The role of G196A polymorphism in the brain-derived neurotrophic factor gene in the cause of Parkinson's disease: a meta-analysis

Abstract

The association between Parkinson's disease (PD) and the G196A polymorphism in the brain-derived neurotrophic factor (BDNF) gene has been investigated in several case-control studies, producing contradictory results: one study indicated that homozygocity of AA is associated with PD, another study produced the opposite result, whereas other studies found no association. To investigate these contradictory findings, a meta-analysis of all available association studies between the G196A polymorphism and the risk of developing PD was conducted. Four out of six identified studies included populations of East Asian descent, and two included populations of European descent (Whites).
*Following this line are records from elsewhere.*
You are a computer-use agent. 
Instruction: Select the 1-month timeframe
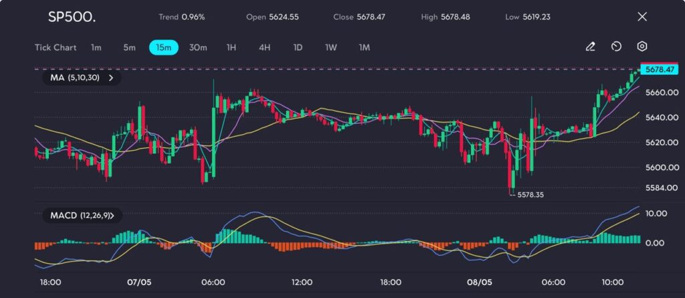[x=365, y=48]
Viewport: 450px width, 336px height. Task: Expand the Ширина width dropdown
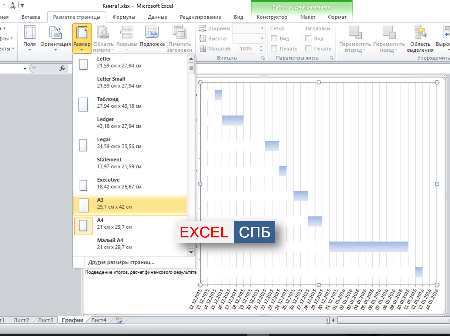tap(262, 28)
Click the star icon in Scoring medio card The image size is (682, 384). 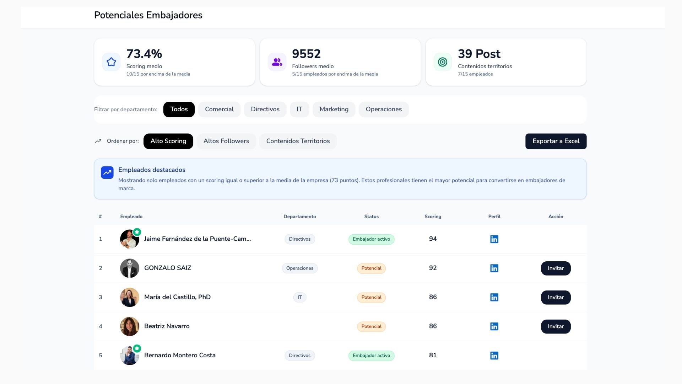(111, 62)
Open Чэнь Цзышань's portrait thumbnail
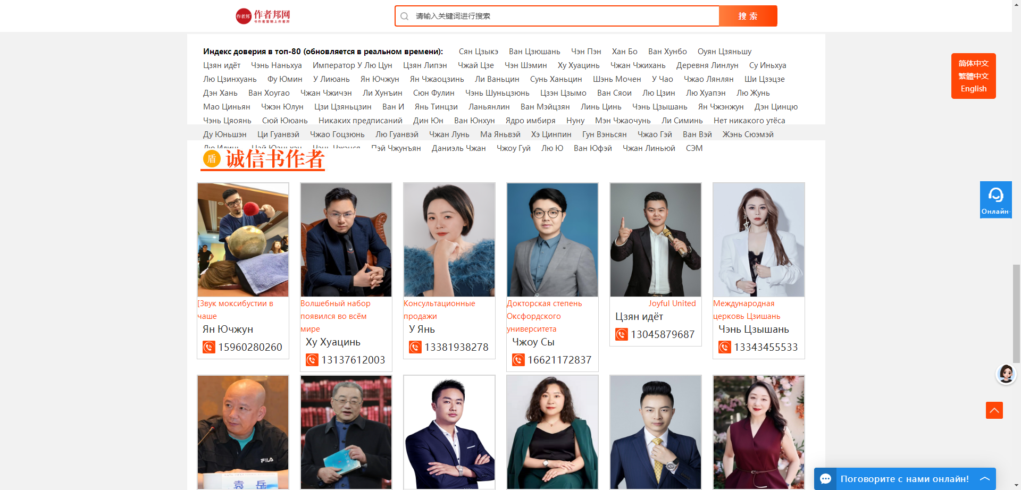The height and width of the screenshot is (490, 1021). coord(758,240)

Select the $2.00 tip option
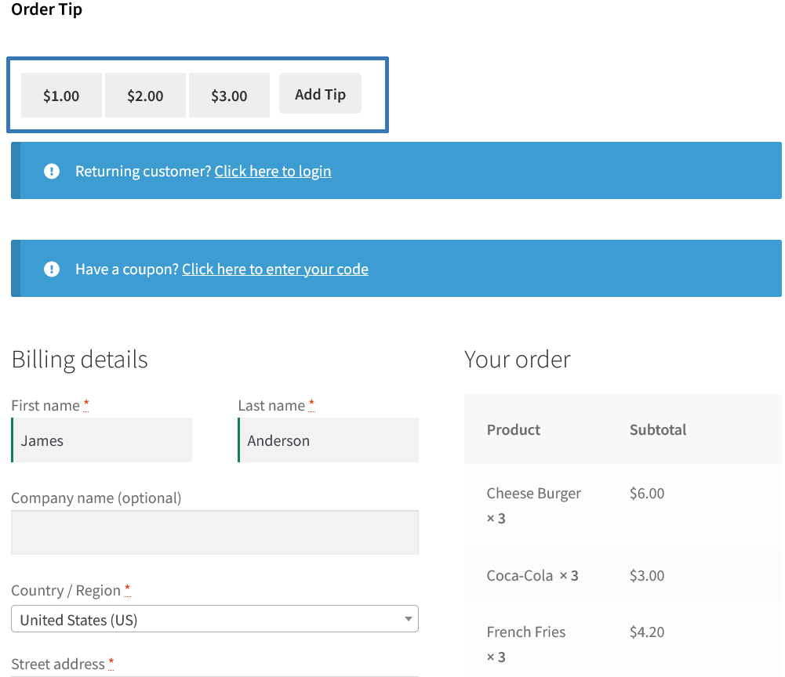click(x=145, y=95)
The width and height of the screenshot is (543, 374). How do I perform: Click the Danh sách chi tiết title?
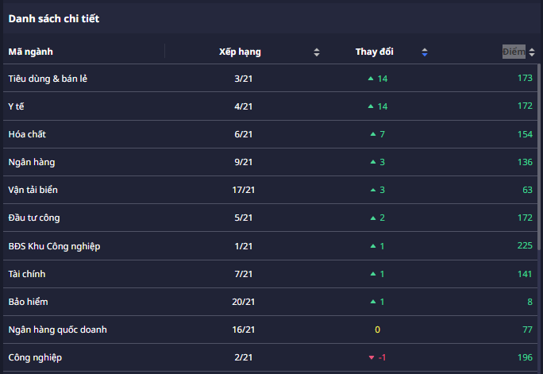(54, 18)
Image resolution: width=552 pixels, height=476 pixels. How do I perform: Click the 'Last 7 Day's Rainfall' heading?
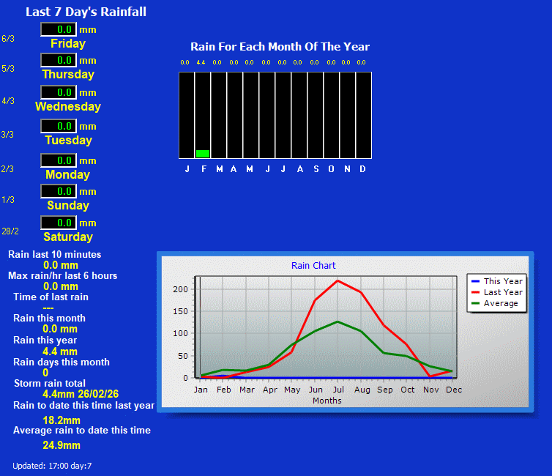(x=86, y=12)
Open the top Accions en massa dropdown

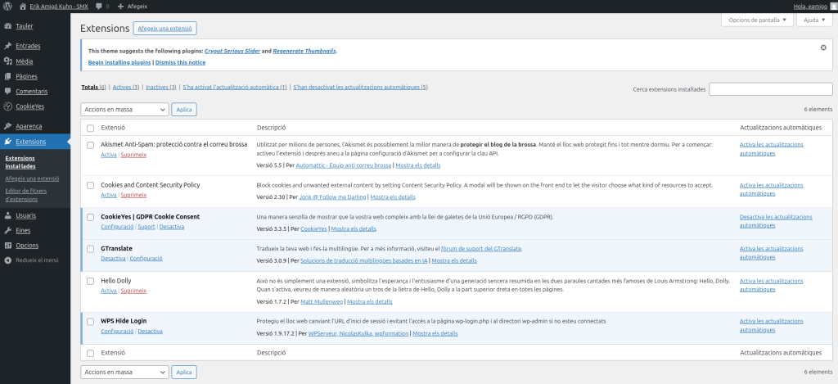(x=124, y=110)
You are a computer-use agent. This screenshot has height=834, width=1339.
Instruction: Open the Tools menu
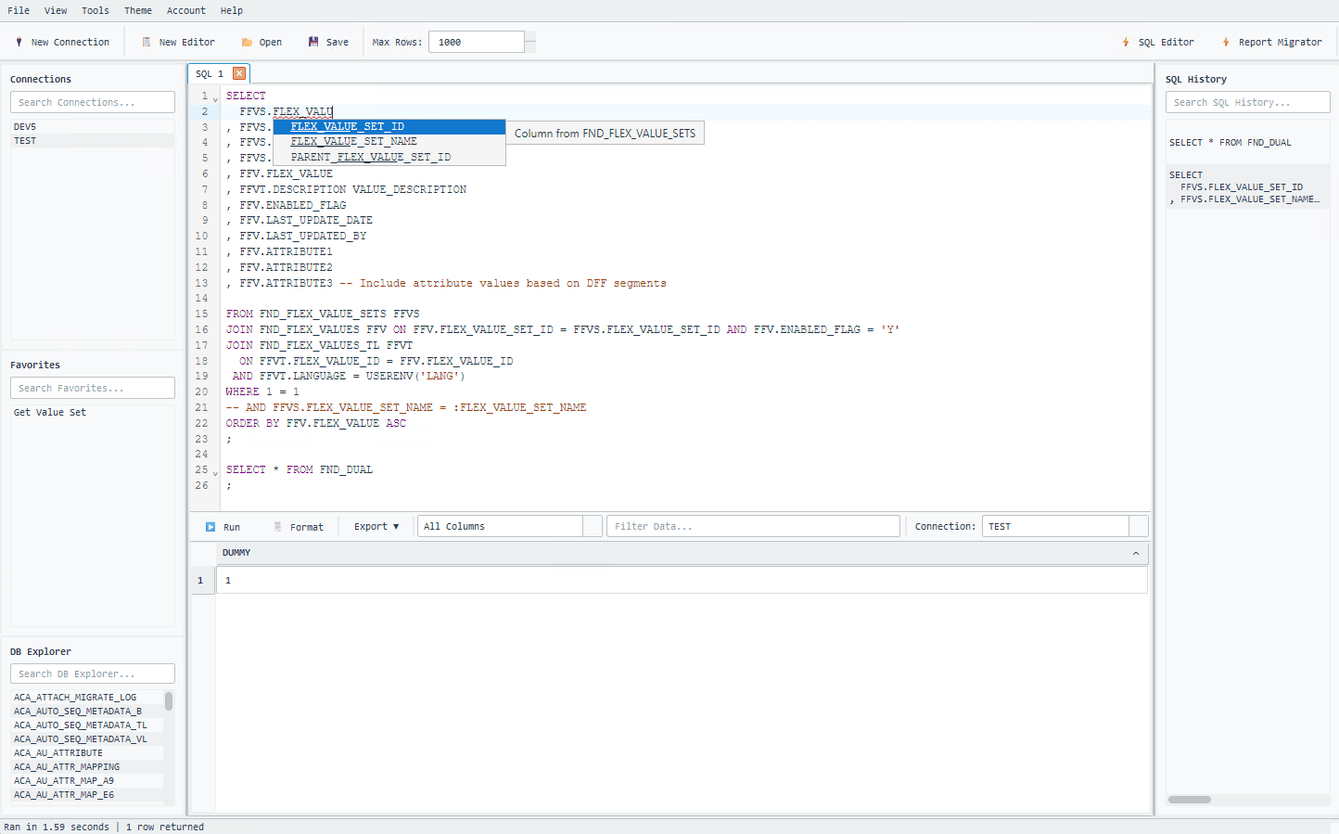tap(95, 11)
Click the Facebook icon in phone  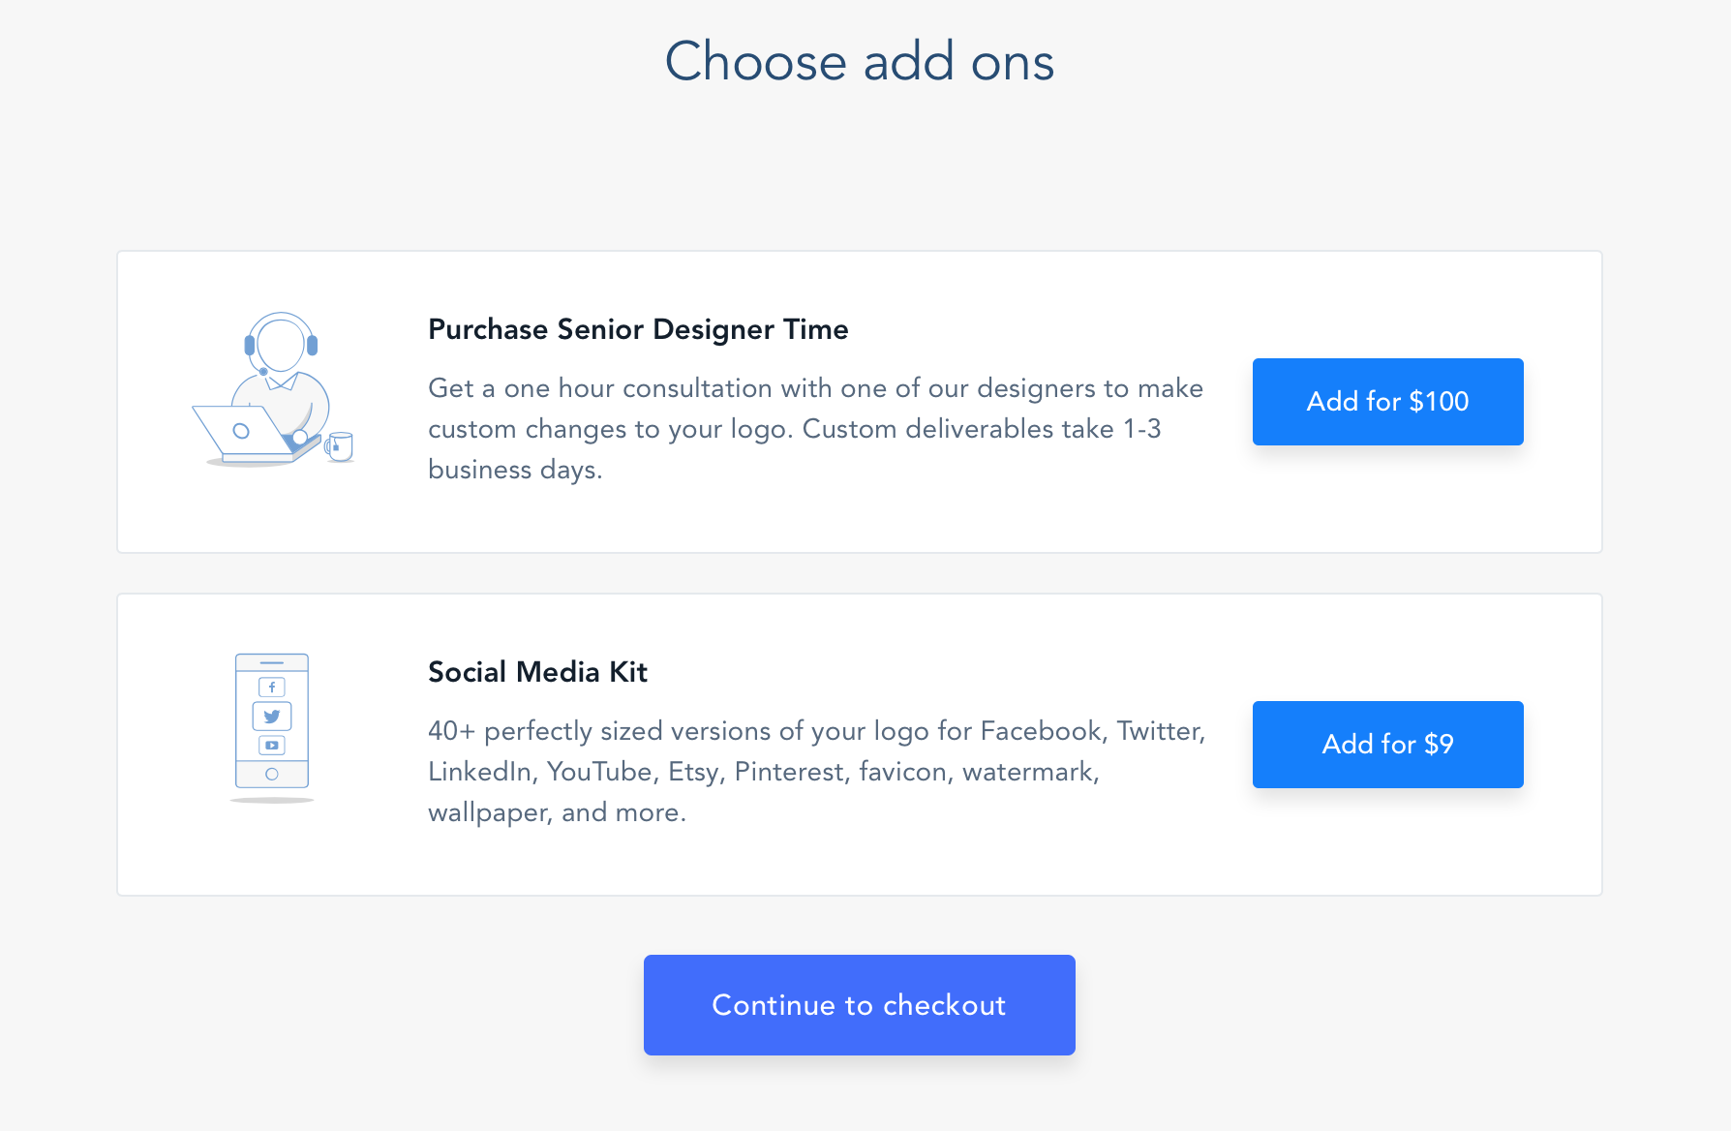point(272,687)
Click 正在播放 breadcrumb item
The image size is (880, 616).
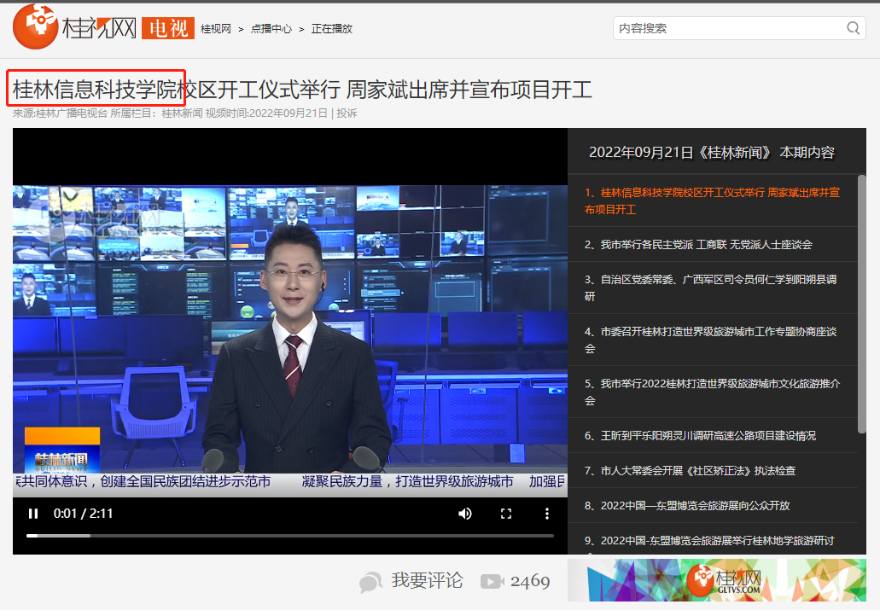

Overall, the meta-analysis of the allele contrast (A vs G) suggested large heterogeneity between studies (P=0.07, I2 =51%) and no association between G196A and the risk of developing PD: random effects odds ratio (OR)=1.00 [95% CI (0.85, 1.18)]. The sensitivity analysis (exclusion of two studies: one East Asian and one White) with the controls not in Hardy-Weinberg equilibrium showed large heterogeneity (P=0.10, I2 =52%) and no significant association: random effects OR=0.94 [95% CI (0.77, 1.15)]. The subgroup analyses for East Asians and Whites produced no significant association. In addition, the contrast of homozygotes, and the dominant and recessive models for allele A did not support a major role for this polymorphism in the pathogenesis of PD. There were no sources of bias in the selected studies, and the differential magnitude of effect in large vs small studies was not significant. The meta-analysis results suggest that the involvement of the BDNF gene in susceptibility to PD merits further exploration with larger and more rigorous population association studies.